Java's Asynchronous Ecosystem

Java has accumulated a diverse toolbox for concurrency and asynchrony over the decades, ranging from classic threads to parallel streams, from Future to CompletableFuture, and from reactive libraries to the latest innovations, including virtual threads, structured concurrency, and the Vector API. But with so many options, the question is: which ones should we use today, which still matter, and which belong in the history books?

In this talk, we’ll explore the entire spectrum:

  • Classic Threads – the original concurrency primitive.
  • Parallel Streams – data parallelism for the collections era.
  • Futures & CompletableFuture – async results with callbacks and chaining.
  • Reactive Programming – backpressure, publishers, and the rise of frameworks like Reactor and RxJava.
  • Virtual Threads – Lightweight Concurrency Made Mainstream.
  • Structured Concurrency – Taming async chaos with lifetimes and scopes.
  • Vector API – data-level parallelism on modern CPUs.
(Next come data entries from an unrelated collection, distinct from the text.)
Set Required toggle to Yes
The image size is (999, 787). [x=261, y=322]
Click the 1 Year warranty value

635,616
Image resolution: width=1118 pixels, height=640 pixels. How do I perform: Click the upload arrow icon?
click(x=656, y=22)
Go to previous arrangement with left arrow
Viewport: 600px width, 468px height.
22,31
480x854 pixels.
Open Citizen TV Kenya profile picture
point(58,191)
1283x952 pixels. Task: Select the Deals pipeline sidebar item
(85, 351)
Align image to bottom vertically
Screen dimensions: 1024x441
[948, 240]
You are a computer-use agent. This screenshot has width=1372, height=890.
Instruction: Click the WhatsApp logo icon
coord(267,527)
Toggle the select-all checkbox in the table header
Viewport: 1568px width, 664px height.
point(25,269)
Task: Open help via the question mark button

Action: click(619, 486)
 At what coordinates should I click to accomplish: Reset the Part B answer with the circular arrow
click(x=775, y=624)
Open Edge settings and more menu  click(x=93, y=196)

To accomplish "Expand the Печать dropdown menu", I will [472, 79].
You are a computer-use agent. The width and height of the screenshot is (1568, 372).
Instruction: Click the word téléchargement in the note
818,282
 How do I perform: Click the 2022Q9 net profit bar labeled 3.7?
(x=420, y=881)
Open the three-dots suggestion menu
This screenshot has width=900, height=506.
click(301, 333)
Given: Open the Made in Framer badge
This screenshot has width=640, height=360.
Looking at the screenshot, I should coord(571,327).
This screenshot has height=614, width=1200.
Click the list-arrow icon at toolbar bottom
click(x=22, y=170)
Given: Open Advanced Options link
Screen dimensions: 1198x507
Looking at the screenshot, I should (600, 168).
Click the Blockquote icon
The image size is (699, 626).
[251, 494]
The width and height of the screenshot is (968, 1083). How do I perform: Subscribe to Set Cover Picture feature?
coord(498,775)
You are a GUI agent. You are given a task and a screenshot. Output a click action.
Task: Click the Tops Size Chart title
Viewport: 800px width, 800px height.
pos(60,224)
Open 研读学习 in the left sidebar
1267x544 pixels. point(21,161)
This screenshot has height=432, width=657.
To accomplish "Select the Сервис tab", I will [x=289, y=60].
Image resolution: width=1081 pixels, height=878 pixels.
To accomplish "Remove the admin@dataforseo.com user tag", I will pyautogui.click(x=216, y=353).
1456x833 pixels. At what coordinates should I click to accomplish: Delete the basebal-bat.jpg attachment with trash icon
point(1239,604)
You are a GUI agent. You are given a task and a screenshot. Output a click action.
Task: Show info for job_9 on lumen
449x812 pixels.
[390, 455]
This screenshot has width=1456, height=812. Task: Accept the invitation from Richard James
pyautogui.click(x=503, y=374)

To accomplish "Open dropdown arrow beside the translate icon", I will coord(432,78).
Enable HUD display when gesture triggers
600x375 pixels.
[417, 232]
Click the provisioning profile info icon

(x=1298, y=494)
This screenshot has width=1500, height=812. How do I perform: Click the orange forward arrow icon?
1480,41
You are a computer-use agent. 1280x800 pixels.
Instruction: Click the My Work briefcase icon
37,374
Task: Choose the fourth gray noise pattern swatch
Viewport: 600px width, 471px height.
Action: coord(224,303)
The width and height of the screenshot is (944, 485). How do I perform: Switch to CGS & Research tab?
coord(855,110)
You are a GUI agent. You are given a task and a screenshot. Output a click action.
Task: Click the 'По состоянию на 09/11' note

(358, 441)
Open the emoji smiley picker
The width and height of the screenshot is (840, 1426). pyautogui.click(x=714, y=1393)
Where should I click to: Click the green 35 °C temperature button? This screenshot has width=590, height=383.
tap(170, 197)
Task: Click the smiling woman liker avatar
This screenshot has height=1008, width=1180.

We’ll also tackle the hard questions:

  • Do virtual threads really kill the need for reactive programming?
  • What does it mean by “hidden stack traces,” and how do they impact debugging and profiling?
  • Where should you invest today, and what patterns should you abandon permanently?

About Daniel Hinojosa

Daniel is a programmer, consultant, instructor, speaker, and recent author. With over 20 years of experience, he does work for private, educational, and government institutions. He is also currently a speaker for No Fluff Just Stuff tour. Daniel loves JVM languages like Java, Groovy, and Scala; but also dabbles with non JVM languages like Haskell, Ruby, Python, LISP, C, C++. He is an avid Pomodoro Technique Practitioner and makes every attempt to learn a new programming language every year. For downtime, he enjoys reading, swimming, Legos, football, and barbecuing.